TO PUT IT in the simplest and most "duh" of terms, bands should perform. But in Seattle, a city that's lauded as a breeding ground for compelling live music, a band that actually performs while playing for an audience is an increasingly rare entity. Which is why music fans should pay attention to Raft of Dead Monkeys. Music, bloody nurses, and a performance artist consuming a crate of bananas are what you might get with Raft, depending on the song, the whim, or just the plain circumstances of the day.

You're working on a concept album?

John Spalding: It's about a guy named Jimmy who grows up in a bad home and goes to college but doesn't know how to connect with anyone. He gets into drugs and drinking and gets crazy, [then] spirals, leaves college, and ends up in Las Vegas working in a restaurant, clean and sober.

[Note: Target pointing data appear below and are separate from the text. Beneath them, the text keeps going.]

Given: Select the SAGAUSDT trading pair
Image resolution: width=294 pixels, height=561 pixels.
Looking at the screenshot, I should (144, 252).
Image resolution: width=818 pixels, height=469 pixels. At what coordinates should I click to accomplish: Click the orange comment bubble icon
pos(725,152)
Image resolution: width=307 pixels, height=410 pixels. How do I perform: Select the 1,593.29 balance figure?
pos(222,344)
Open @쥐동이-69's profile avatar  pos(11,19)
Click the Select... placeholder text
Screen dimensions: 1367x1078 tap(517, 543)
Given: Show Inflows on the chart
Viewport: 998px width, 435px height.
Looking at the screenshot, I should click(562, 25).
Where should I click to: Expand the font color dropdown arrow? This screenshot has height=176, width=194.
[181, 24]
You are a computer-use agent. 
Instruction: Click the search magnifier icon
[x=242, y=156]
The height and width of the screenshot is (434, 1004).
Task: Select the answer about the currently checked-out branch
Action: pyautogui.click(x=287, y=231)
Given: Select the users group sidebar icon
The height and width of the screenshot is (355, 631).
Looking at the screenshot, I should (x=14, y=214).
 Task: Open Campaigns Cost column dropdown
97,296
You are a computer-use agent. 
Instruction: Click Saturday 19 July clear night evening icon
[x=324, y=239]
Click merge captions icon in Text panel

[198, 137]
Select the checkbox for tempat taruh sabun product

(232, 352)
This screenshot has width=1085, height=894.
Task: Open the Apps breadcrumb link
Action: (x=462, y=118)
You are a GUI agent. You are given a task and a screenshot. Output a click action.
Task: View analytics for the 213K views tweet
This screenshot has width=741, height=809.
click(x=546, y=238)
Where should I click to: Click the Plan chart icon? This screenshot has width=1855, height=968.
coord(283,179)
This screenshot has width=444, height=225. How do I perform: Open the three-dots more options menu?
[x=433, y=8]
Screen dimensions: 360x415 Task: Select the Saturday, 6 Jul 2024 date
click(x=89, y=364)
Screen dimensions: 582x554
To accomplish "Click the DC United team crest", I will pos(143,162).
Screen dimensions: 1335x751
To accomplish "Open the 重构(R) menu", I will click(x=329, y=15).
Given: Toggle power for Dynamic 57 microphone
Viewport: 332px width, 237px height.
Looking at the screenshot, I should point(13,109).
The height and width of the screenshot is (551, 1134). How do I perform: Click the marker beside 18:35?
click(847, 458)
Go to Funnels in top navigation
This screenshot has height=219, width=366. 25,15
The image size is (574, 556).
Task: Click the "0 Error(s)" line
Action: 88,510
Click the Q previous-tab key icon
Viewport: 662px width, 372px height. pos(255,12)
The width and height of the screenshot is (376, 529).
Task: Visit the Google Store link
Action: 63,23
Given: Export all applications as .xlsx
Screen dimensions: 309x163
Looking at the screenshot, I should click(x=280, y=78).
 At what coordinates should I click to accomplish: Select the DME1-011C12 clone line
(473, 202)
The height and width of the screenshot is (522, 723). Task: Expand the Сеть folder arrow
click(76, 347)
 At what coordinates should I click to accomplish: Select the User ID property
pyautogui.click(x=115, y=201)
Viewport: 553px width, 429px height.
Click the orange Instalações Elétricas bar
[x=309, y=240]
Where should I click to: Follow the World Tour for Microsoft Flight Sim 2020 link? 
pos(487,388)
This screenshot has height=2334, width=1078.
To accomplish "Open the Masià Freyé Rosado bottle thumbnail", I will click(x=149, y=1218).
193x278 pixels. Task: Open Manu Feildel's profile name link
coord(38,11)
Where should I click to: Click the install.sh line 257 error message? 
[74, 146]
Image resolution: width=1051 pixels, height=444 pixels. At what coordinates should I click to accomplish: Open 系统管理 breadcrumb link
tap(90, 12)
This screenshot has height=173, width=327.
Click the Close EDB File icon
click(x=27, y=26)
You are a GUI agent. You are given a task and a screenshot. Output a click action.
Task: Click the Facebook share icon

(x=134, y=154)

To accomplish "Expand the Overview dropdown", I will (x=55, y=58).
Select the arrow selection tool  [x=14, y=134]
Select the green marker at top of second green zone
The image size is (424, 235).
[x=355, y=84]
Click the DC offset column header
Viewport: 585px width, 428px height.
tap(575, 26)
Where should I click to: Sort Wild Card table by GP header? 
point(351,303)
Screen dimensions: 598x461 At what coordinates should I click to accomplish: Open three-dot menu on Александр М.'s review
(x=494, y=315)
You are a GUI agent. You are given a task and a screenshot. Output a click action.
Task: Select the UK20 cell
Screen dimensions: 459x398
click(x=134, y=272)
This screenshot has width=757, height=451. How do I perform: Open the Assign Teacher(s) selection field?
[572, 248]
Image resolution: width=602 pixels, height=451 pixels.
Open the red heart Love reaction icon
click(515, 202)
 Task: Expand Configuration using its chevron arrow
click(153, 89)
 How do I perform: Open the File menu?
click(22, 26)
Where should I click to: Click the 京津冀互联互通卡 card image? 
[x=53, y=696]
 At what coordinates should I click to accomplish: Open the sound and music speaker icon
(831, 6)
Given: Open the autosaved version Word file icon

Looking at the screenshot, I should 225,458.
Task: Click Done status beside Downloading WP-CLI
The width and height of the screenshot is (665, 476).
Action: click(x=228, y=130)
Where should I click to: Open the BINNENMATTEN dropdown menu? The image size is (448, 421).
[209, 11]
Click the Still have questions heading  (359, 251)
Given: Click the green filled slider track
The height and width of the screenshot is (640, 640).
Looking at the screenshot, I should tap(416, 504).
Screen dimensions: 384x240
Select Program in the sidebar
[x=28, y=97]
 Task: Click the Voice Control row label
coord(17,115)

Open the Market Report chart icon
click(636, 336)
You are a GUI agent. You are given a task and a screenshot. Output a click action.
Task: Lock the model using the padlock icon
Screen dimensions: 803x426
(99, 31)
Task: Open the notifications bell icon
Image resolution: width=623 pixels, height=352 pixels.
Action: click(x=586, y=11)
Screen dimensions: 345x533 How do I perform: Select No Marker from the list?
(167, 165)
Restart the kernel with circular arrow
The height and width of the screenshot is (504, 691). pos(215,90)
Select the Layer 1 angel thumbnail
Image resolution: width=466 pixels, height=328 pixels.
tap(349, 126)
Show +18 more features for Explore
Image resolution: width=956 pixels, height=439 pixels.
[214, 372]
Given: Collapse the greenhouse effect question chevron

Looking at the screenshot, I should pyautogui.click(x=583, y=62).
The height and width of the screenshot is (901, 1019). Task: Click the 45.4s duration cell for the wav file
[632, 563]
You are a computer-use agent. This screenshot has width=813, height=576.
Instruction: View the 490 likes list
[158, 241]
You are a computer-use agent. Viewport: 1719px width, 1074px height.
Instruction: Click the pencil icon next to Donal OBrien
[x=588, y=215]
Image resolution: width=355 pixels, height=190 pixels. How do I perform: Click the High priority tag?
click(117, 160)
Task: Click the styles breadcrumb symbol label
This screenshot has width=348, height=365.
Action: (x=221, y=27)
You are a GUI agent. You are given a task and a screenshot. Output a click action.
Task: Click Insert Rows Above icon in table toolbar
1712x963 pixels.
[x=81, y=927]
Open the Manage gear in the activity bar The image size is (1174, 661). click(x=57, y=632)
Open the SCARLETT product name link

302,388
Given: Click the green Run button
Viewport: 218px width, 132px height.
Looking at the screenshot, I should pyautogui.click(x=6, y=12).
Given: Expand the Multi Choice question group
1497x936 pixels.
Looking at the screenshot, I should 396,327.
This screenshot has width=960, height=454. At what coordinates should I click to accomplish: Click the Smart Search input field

Jeff: It's called Hot Pants College.

John: We have an EP waiting to come out, if anybody's interested. It's called Joey the Pig Fucker. It's a concept record about assholes.

I'm curious about why you're choosing such a seemingly asinine theme, because obviously no one's going to take something like Hot Pants College seriously.

John: Of course. But everybody knows somebody like Jimmy, and it's ridiculous how a situation like his still evolves. It's kind of a mockery on pop culture. All the song titles are ridiculous.

Jeff: "Jimmy Crack Corn and I Don't Give a Fuck."

John: "John Rides the Cocaine Bronco."

Do you always perform with the nurses on stage with you, and do you consider them to be a part of the band?

Jeff: We do now, but as soon as Hot Pants College comes around, well, if they're not going to wear hot pants, then they're ousted. We definitely focus on aesthetics when we perform, because no one does that anymore. It's a package deal for us: the artwork, the sound -- it has to look and sound good. It's just kind of conceptual chaos.